Staff File Photo / The Rev. Paul McDaniel says a few words of thanks after being awarded the Jocelyn D. Wurzburg Civil Rights Legacy Award by the Tennessee Human Rights Commission during a Hamilton County Commission meeting in 2018.

Tennessee voters will get the opportunity in November to remove a clause from the state constitution forbidding members of the clergy from serving in the state legislature — 44 years after the United States Supreme Court deemed the wording unconstitutional.

Unfortunately, it will be more than a year too late for the Chattanooga minister who challenged the law to see the words erased.

The Rev. Paul McDaniel, minister of Second Missionary Baptist Church in 1978 when the court ruled, died last August.

The Tennessee state Senate unanimously approved a resolution to put the removal of the wording on the ballot in 2021, but the state House did not get around to voting on the measure until the end of its session late last month. It eventually approved the resolution, 89-1.

McDaniel did get his shot at public office, though. When Hamilton County changed its form of government the same year as the Supreme Court ruling, the minister was elected to a county commission seat. He served on that body for five terms, often being elected chair of the panel.

Until this year, he was the only candidate for an open commission seat — in that initial 1978 election — who did not draw an opponent in either the primary or general election.

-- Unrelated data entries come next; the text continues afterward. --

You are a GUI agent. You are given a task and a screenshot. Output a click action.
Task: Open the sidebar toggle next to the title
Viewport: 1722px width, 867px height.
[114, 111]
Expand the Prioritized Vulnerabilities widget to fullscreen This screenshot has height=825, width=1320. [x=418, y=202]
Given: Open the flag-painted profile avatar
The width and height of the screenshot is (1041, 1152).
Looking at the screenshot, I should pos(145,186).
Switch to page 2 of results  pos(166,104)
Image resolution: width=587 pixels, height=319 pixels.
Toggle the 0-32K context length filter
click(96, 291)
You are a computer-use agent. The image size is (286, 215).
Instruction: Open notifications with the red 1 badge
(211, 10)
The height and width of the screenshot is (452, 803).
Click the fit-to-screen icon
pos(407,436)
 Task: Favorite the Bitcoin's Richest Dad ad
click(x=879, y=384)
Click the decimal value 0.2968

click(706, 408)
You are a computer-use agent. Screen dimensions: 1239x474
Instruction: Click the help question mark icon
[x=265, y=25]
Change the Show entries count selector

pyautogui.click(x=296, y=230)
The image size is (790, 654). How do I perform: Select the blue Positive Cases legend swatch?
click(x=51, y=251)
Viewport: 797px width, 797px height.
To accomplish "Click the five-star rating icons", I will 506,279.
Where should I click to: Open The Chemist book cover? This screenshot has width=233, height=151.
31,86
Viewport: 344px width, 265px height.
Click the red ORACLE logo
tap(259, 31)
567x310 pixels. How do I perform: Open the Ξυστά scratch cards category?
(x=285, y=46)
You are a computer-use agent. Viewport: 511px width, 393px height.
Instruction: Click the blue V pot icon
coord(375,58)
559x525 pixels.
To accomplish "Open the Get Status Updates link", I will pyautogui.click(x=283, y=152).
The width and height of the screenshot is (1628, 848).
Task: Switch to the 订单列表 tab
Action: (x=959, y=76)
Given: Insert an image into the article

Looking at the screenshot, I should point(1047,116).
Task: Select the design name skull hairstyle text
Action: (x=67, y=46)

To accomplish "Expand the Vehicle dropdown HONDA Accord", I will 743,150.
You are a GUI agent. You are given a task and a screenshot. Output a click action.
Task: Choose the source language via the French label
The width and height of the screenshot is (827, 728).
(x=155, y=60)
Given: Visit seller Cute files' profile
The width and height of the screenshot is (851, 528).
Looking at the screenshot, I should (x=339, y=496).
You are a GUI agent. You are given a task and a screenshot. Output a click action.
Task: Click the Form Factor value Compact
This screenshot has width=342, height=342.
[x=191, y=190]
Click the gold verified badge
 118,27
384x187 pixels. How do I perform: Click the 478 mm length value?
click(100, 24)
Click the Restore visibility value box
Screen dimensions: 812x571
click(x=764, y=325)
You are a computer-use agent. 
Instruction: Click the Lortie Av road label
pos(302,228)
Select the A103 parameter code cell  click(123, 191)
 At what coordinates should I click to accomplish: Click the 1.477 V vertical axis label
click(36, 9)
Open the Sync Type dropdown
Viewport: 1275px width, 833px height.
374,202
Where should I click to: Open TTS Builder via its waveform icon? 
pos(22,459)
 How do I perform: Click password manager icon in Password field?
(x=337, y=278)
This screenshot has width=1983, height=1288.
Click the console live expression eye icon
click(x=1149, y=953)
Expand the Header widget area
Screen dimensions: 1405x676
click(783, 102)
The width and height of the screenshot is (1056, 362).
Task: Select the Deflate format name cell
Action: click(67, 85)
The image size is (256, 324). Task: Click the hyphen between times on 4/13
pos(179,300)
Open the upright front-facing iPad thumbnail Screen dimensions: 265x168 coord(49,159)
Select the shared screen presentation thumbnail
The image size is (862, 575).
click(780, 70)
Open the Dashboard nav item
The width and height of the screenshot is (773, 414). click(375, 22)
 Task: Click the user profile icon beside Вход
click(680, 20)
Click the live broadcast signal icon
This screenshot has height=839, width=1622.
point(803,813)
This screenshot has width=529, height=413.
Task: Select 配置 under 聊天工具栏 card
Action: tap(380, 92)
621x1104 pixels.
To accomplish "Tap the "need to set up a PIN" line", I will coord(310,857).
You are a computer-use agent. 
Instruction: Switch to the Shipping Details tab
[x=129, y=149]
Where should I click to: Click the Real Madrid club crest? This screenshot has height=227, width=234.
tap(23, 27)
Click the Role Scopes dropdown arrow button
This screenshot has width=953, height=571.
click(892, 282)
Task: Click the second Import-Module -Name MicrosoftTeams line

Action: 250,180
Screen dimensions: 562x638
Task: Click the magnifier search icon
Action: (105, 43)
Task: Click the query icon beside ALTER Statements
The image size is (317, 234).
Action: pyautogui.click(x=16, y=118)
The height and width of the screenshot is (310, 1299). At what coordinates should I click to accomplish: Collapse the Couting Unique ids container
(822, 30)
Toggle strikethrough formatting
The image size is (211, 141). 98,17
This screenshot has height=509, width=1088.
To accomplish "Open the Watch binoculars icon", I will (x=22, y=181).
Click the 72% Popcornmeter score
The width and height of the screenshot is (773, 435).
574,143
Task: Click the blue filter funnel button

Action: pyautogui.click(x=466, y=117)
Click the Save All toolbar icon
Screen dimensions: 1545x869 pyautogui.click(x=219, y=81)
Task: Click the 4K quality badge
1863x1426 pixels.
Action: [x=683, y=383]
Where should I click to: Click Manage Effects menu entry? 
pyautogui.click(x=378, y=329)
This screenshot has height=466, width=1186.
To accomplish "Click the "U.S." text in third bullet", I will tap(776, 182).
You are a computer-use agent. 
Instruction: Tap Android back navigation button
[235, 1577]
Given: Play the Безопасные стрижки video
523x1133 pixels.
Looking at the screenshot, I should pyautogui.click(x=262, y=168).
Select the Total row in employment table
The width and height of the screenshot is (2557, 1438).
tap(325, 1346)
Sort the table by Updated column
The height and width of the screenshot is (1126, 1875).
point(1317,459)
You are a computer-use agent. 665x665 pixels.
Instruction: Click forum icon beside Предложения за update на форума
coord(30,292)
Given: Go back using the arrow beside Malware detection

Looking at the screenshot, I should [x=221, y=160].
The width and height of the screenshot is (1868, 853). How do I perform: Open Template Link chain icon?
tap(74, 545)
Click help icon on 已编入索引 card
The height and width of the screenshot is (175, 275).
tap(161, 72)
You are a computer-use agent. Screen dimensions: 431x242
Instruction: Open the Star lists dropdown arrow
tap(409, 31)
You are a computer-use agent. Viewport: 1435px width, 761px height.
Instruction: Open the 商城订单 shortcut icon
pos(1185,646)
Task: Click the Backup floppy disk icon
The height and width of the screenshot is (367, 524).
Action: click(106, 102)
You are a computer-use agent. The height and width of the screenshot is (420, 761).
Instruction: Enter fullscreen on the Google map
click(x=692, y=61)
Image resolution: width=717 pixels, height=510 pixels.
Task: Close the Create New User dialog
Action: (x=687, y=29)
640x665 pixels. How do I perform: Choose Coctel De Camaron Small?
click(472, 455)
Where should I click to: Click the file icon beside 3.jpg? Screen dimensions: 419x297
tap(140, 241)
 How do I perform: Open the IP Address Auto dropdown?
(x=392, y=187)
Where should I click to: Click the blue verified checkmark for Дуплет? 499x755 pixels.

The state constitution wording in question states: "Whereas ministers of the Gospel are by their profession, dedicated to God and the care of souls, and ought not to be diverted from the great duties of their functions; therefore, no minister of the Gospel, or priest of any denomination whatever, shall be eligible to a seat in either House of the Legislature."

Sen. Mark Pody, R-Lebanon, who sponsored the resolution, told this newspaper's Andy Sher last year he was unaware of the clause's history.

"That's a great question," he said, "but I don't know the back story or why they put it in originally."

The back story, in brief, is that McDaniel wanted to serve as a delegate to the 1977 constitutional convention, and the qualifications for that slot were the same as for a legislator. His opponent for the position was Chattanooga attorney Selma Cash Paty, who filed suit to disqualify him, pointing to the clause in the state constitution.

The clergyman won his case in Hamilton County Chancery Court and served on the constitutional convention, but the Tennessee Supreme Court overturned the decision. The case eventually wound its way to the federal courts, then to the U.S. Supreme Court.

The high court ruled unanimously in McDaniel's favor 8-0, but the members — with one justice out with illness — divided in their reasoning. Indeed, the eight remaining justices presented four opinions.

The ruling — except the wording left in the state constitution — all but ended the prohibition on ministers serving as legislators, and several now serve in the General Assembly.

But Pody told the Tennessee Star this year he felt the constitution should be changed to allow those with evangelical beliefs to serve.

"Our forefathers founded this nation on Christian biblical values," he said.

We hope Pody understands the Supreme Court ruling, and his own bill, for that matter, allow clergy of any stripe to serve.

The constitutional amendment voters will see in November reads: "Proposes amendment to remove Article IX, Section 1 of the Constitution of Tennessee, which provides that no minister of the gospel, or priest of any denomination whatsoever, shall be eligible to a seat in either house of the legislature."

When Tennessee adopted its original constitution in 1796, it was not the only state which felt clergy did not belong in public office. Eleven of the 13 original states had such a ban. Indeed, the Founding Fathers had debated the issue.

English philosopher John Locke, whose views greatly influenced the founders, advocated for a clergy restriction, and so did Declaration of Independence author Thomas Jefferson, who would later change his mind. James Madison, often called the Father of the Constitution, and John Witherspoon, the only clergyman to sign the Declaration of Independence, opposed it.

By the time of McDaniel's challenge, though, Tennessee was the only state with such a prohibition on office-holders.

Though it's too late for the respected longtime minister to see it, we hope Volunteer State voters — especially those in Hamilton County, where he lived for 55 years — will honor his memory by voting to strike out the wording.